At the 2022 Games, there were 109 gold medals in total, up from 102 in Pyeongchang four years ago and a far cry from the 16 on offer at the first Winter Olympics at Chamonix in 1924. The United States came to Beijing with the second-most Winter Olympics medals with 305.
Over 300 medals were awarded to Olympians participating in the 2022 Winter Games. With 15 sports and 109 events, ranging from skiing to bobsledding to figure skating, world-class athletes go for gold during a two-week global competition on the grandest stage. The Olympians had a lot to say about this competition.
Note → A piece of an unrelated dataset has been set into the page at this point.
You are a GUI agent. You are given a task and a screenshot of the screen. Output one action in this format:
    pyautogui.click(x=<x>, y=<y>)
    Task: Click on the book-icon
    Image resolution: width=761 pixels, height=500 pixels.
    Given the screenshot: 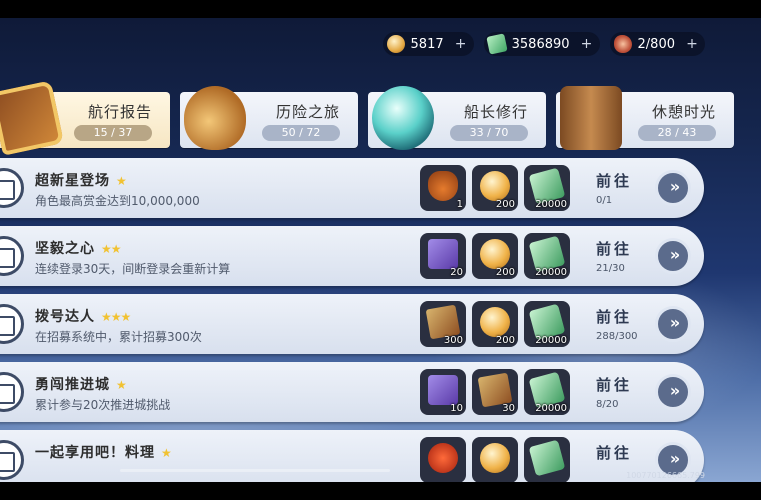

“Schouten had an incredible race and an incredible last lap. I did think I had her for sure. When I passed her on the inside on the backstretch I was like, ‘This is game over. This is mine.’” Said Canadian speedskater Ivanie Blondin after winning silver in the women’s mass start. (Which came down to a last-lap battle with gold-medal winner Irene Schouten of the Netherlands.)
“It’s definitely tough.” He continues to say that he was here to give it everything he had, and he can confidently say he did that. So, he is proud of himself but it’s hard to be here and off the podium again. Says Canada’s Noah Bowman after coming in fourth in the men’s free ski halfpipe. He finished fifth in 2014 at Sochi and again in 2018 at Pyeongchang.
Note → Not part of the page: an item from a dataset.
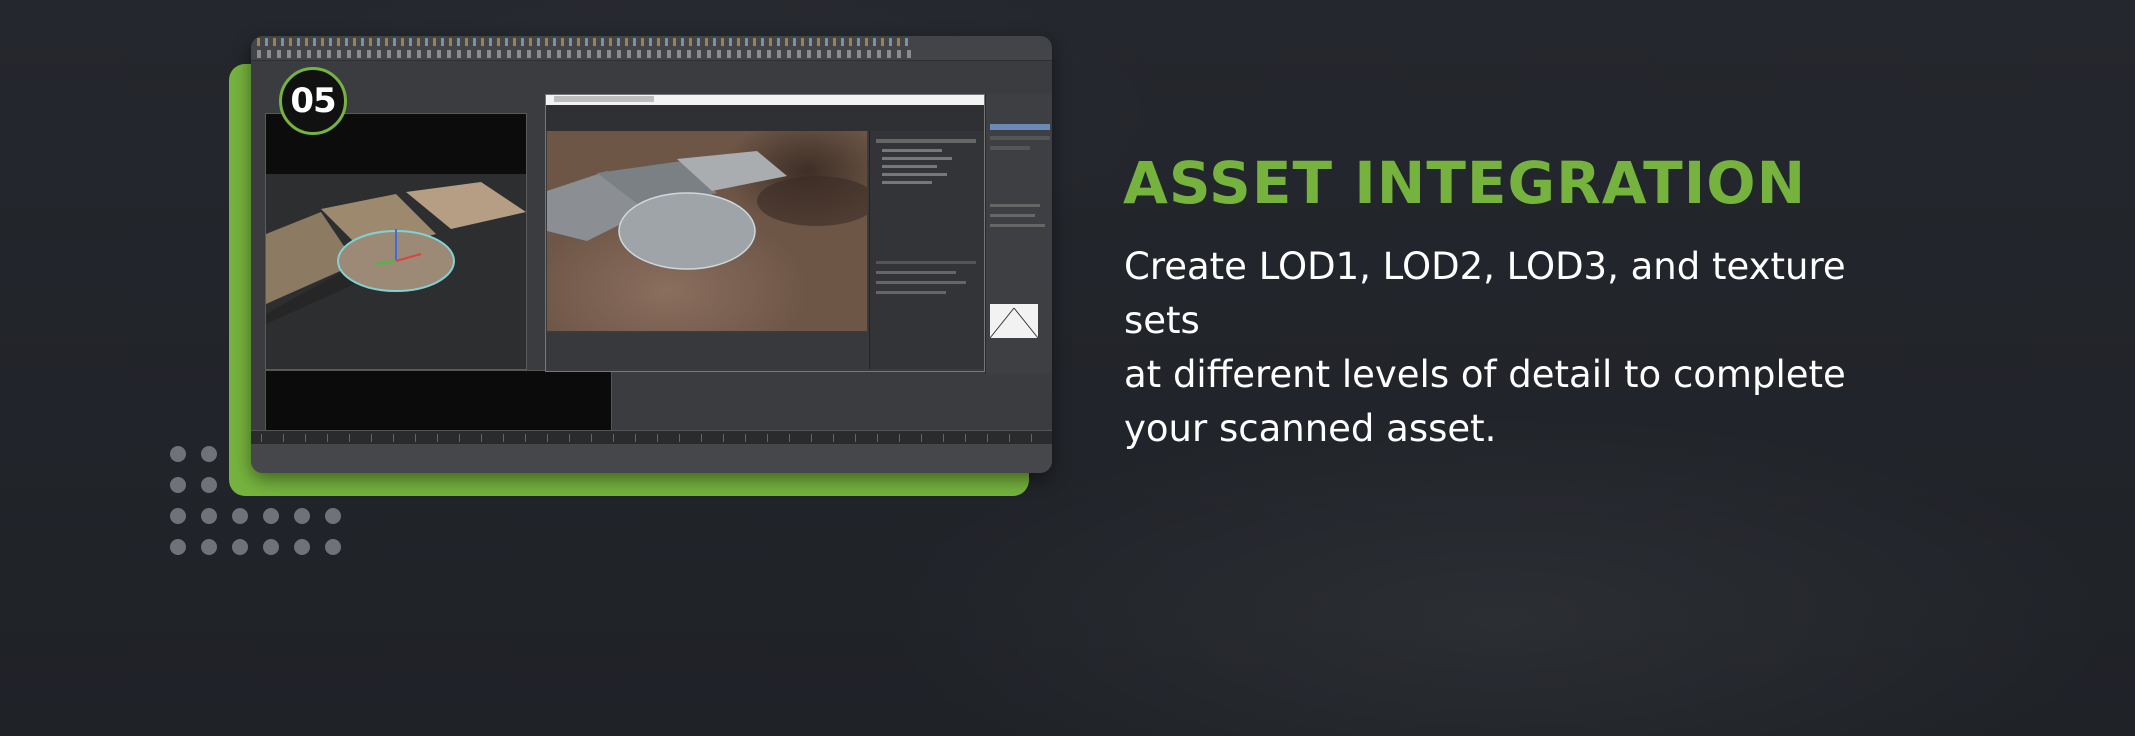 The height and width of the screenshot is (736, 2135). What do you see at coordinates (926, 250) in the screenshot?
I see `render-settings-panel` at bounding box center [926, 250].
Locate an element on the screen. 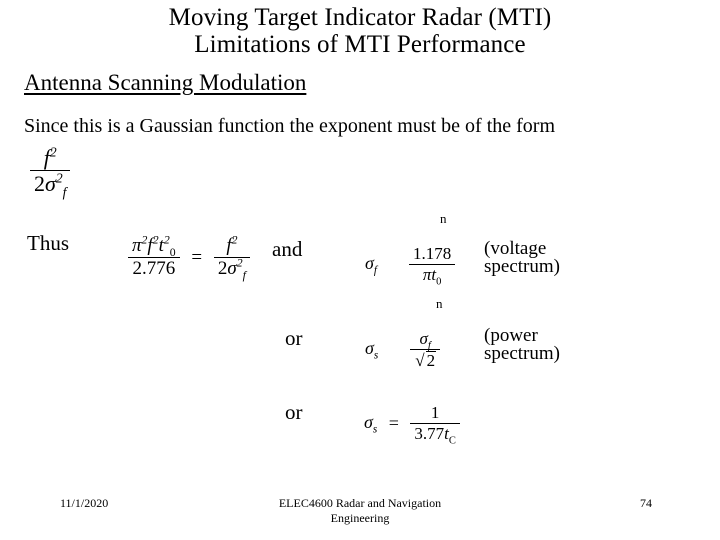 The image size is (720, 540). formula-exponent: f2 2σ2f is located at coordinates (50, 172).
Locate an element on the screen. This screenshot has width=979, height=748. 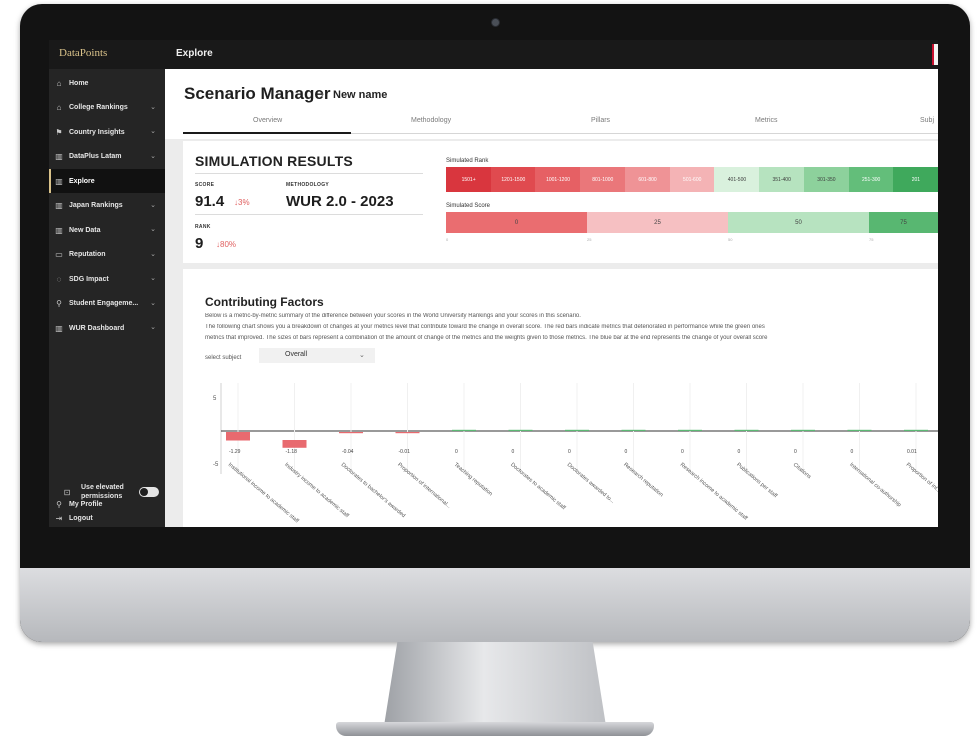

This year, though, the 2022 Beijing Winter Olympics set record low ratings in Games history. Viewership was down 42% from the 2018 Winter Games in Pyeongchang, the previous low.
An average of 11.4 million people tuned into the primetime coverage of the Beijing Games, according to NBC, down from 19.8 million on average that watched in 2018, according to NBC. The Tokyo Summer Games that were held July 23 through Aug. 8 in 2021 averaged 15.1 million TV viewers in primetime. NBC said it drew 160 million total viewers across its various platforms, including streaming service Peacock, during the two weeks of competition from Feb. 4-20.
The low rating could be attributed by strained relations between the United States and China due to economic and human rights issues, another Olympics held during the COVID-19 pandemic, the time zone difference (Beijing is 13 hours ahead of Eastern Standard Time) and the lack of compelling stories.
NBCUniversal Paid 7.75 billion dollars for the rights to broadcast the Olympics through 2032. The next games are set for Paris in the summer of 2024.